> [Task material]:
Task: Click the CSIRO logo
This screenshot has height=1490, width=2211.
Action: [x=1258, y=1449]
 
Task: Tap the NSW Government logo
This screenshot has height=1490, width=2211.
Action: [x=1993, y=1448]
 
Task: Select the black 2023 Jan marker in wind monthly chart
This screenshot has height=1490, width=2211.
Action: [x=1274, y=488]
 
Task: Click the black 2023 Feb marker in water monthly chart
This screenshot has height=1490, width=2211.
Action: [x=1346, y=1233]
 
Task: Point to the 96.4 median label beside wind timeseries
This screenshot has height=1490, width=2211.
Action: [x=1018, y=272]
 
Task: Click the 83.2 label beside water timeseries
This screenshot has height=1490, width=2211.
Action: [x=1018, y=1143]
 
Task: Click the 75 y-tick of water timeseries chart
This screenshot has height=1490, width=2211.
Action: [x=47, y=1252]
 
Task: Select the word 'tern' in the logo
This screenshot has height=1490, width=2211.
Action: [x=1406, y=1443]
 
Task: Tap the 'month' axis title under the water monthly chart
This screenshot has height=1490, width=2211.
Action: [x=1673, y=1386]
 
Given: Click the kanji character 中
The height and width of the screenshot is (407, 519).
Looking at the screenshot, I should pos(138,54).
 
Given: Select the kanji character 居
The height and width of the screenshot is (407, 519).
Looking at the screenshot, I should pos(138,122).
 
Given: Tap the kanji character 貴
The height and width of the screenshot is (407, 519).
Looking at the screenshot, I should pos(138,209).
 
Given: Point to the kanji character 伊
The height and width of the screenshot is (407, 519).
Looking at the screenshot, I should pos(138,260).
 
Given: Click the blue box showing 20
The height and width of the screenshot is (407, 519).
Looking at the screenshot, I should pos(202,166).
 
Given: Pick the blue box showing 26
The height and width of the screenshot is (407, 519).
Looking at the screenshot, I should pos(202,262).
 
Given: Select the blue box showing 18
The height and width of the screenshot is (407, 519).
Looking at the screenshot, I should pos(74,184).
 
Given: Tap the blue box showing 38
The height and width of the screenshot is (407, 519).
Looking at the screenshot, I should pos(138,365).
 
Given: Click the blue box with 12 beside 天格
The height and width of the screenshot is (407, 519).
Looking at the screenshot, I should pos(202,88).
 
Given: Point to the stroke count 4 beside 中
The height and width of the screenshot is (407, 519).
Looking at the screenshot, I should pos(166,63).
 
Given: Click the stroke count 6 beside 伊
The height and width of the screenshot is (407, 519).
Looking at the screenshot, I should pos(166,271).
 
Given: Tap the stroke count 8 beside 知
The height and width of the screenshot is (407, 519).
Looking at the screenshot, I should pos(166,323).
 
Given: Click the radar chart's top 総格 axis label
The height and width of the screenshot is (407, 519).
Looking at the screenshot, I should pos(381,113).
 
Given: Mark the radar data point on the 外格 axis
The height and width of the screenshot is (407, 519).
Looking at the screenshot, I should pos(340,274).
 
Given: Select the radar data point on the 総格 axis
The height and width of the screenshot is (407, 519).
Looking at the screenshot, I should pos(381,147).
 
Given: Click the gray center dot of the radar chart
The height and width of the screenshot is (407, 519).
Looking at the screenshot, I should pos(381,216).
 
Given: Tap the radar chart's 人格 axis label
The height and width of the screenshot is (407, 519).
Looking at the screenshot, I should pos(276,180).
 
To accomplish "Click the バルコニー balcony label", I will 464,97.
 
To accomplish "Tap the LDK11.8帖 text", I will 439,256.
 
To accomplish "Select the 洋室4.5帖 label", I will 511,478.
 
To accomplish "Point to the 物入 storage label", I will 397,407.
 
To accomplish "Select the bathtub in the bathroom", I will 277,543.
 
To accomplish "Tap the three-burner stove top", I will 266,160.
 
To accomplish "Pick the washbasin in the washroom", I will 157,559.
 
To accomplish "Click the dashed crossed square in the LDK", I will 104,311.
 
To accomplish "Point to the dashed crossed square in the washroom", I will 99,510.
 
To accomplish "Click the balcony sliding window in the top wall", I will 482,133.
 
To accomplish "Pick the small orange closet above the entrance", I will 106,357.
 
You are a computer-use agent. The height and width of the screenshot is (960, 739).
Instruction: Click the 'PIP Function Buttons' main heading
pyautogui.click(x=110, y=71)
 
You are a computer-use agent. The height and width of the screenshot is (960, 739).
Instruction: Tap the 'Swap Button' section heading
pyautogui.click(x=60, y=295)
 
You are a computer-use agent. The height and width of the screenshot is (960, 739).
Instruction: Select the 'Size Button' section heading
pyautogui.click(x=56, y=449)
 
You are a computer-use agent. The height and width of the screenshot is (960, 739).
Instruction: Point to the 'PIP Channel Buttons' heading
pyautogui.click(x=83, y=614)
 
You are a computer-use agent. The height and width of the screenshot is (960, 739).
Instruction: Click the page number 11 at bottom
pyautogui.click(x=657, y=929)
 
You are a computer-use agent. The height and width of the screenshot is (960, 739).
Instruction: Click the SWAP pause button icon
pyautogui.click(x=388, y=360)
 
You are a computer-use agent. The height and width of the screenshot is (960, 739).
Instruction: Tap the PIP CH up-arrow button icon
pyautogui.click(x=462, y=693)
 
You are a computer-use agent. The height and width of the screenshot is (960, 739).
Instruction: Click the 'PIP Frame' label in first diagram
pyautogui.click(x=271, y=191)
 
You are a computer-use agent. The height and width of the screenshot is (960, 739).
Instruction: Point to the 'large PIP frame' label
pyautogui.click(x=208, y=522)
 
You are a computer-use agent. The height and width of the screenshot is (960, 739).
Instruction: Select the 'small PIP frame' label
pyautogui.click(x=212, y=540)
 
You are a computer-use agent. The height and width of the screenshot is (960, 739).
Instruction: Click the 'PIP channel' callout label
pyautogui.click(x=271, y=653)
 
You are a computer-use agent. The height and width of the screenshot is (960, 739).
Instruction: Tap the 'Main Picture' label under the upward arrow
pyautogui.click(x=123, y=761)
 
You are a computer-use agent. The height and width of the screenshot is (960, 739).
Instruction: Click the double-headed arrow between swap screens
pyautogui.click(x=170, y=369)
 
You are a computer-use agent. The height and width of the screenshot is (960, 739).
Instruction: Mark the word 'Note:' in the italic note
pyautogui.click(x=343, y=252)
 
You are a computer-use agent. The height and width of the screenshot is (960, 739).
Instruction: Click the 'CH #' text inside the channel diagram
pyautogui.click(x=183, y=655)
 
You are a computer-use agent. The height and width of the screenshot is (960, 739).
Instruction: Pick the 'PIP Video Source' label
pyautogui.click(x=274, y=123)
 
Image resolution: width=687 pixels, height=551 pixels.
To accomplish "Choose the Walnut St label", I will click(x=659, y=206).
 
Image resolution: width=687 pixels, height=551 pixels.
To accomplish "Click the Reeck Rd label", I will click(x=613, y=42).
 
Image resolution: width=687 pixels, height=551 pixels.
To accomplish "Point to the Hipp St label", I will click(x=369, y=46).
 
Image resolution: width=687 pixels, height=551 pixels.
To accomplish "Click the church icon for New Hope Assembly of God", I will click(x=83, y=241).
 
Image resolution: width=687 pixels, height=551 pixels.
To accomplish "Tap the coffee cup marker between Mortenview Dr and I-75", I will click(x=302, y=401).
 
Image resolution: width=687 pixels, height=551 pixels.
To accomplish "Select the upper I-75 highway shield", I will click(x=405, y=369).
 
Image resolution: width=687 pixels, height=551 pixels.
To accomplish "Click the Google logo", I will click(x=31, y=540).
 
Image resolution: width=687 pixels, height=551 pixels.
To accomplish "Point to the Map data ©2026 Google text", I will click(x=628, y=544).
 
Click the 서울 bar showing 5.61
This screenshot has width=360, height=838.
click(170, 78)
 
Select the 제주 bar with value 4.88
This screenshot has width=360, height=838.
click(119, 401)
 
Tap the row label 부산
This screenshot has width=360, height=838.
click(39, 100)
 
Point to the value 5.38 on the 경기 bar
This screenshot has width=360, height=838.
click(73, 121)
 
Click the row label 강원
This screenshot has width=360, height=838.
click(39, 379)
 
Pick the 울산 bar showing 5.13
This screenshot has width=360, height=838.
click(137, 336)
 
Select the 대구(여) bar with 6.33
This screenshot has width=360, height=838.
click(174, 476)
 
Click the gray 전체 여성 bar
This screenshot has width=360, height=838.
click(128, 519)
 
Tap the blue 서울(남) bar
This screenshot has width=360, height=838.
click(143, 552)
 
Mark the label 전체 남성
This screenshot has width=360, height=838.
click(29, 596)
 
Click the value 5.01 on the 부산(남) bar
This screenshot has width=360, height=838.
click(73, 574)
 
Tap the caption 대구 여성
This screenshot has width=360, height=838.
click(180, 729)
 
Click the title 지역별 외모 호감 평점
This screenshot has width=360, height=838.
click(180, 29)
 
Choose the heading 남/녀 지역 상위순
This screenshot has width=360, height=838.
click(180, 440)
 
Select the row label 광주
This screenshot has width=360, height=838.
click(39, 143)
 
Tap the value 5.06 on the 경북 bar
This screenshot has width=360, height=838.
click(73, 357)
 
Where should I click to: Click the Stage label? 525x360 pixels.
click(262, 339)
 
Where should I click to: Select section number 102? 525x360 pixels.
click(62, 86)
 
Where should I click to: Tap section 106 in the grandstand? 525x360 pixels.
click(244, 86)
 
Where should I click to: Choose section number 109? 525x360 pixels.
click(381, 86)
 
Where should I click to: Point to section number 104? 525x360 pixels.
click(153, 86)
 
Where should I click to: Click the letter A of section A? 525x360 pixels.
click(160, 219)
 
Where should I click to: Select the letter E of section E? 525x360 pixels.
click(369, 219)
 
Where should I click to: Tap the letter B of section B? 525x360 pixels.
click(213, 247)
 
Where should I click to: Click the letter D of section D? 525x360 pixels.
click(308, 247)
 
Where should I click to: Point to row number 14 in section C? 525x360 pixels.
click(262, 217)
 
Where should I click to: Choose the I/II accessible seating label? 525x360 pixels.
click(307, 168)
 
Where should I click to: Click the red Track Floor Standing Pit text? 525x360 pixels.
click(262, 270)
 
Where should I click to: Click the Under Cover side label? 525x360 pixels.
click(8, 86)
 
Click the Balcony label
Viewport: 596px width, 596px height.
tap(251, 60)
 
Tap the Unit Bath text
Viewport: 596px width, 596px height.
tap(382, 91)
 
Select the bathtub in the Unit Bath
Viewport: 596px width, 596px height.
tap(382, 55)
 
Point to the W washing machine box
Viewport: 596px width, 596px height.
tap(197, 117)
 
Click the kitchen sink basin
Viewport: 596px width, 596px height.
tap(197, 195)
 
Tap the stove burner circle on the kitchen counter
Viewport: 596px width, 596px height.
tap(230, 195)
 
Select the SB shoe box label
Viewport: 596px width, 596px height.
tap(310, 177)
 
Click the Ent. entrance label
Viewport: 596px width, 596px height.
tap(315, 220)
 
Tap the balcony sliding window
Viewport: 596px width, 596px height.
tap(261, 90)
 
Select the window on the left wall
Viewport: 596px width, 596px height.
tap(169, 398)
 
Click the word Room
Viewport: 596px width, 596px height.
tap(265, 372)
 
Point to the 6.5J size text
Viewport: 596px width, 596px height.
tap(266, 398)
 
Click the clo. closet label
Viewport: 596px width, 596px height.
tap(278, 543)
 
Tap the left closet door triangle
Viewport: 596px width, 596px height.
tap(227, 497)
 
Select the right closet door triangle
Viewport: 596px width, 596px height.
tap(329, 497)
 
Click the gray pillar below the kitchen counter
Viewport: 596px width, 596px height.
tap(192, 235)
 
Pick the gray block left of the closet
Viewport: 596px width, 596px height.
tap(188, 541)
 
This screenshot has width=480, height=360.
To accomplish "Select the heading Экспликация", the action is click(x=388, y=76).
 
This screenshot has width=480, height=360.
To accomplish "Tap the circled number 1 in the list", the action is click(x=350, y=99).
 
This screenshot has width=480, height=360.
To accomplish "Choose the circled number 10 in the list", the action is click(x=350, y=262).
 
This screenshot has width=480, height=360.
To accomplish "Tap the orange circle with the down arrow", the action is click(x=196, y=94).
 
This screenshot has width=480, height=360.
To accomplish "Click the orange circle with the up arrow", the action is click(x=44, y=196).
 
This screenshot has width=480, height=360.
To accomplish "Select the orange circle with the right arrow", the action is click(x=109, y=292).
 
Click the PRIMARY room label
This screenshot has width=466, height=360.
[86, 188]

> [The request]:
Arrange the lines of the listing above, from the line containing "Select the right closet door triangle" through the end of the listing, inclusive, as a Markdown table with the columns Row and Line. Number the rows in order and leave out blank lines.

> [Output of the exercise]:
| Row | Line |
|---|---|
| 1 | Select the right closet door triangle |
| 2 | Viewport: 596px width, 596px height. |
| 3 | tap(329, 497) |
| 4 | Click the gray pillar below the kitchen counter |
| 5 | Viewport: 596px width, 596px height. |
| 6 | tap(192, 235) |
| 7 | Pick the gray block left of the closet |
| 8 | Viewport: 596px width, 596px height. |
| 9 | tap(188, 541) |
| 10 | This screenshot has width=480, height=360. |
| 11 | To accomplish "Select the heading Экспликация", the action is click(x=388, y=76). |
| 12 | This screenshot has width=480, height=360. |
| 13 | To accomplish "Tap the circled number 1 in the list", the action is click(x=350, y=99). |
| 14 | This screenshot has width=480, height=360. |
| 15 | To accomplish "Choose the circled number 10 in the list", the action is click(x=350, y=262). |
| 16 | This screenshot has width=480, height=360. |
| 17 | To accomplish "Tap the orange circle with the down arrow", the action is click(x=196, y=94). |
| 18 | This screenshot has width=480, height=360. |
| 19 | To accomplish "Click the orange circle with the up arrow", the action is click(x=44, y=196). |
| 20 | This screenshot has width=480, height=360. |
| 21 | To accomplish "Select the orange circle with the right arrow", the action is click(x=109, y=292). |
| 22 | Click the PRIMARY room label |
| 23 | This screenshot has width=466, height=360. |
| 24 | [86, 188] |